According to a new study in the journal Addiction that estimates tobacco, alcohol and drug abuse, for the first time, daily marijuana use exceeded daily alcohol consumption in the United States.
And in another big change for the industry, the Justice Department last month began the process of reclassifying marijuana as a tier three substance, no longer putting it on the same level as heroin.
“He Government treatment of cannabis lags far behind public sentiment. Which to me means it’s slow progress,” Brady explains.
“There have been many forces in the lobby world that have been fighting against us for some time; I call them our natural predators. And at some point, based on these numbers, we will become the predator.”
Cobb says Sunburn currently has 300 employees with expected revenue of $48 million to $55 million this year. That’s almost double what they earned last year.
And what could it be like when the market is open to everyone? Brady says it’s not even unfathomable: “Since we’re planning that, I can’t chase the shiny object. We are focused on the current medical market in Florida. “There is going to be a lot of noise from now until November.”

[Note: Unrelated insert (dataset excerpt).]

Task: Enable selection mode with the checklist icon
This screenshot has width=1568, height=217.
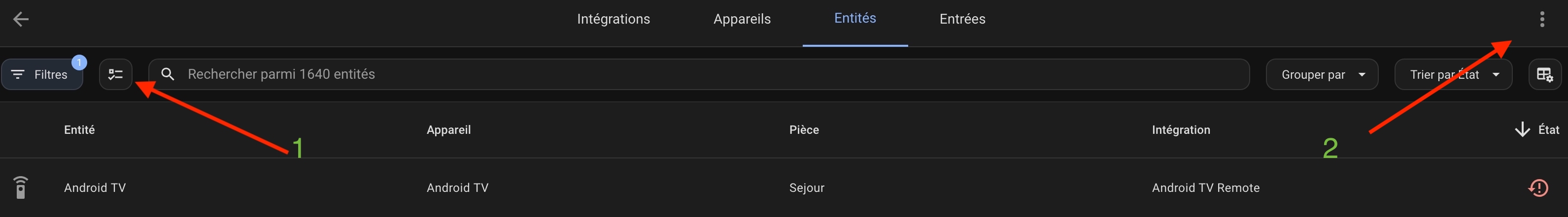Action: (x=116, y=75)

That noise will be a rigorous legislative session. If Amendment Three passes, they will have to determine whether Florida will be a wholesale market, time and place restrictions, tax revenue, and what can be imposed to curb the market.
That’s why Cobb says he’ll be a fast follower: “I don’t want to make a lot of moves and spend a lot of money to scale when I don’t know what the end market will be like.”
But now the market is well regulated and Sunburn’s operations run like a well-oiled machine.
They hope to plant even more potted plants, opening five additional stores this year and a new farm in New Smyrna Beach.
They are willing to give the option of what they claim is a quality product to those who need it.
“Sometimes I can’t help people with money, but by doing what I do, I know that the product can help a lot of people, headaches, seizures, back pain. I feel good when I help people say that I take this and the headaches go away. That makes me feel good because it is a little drop that helps,” said María.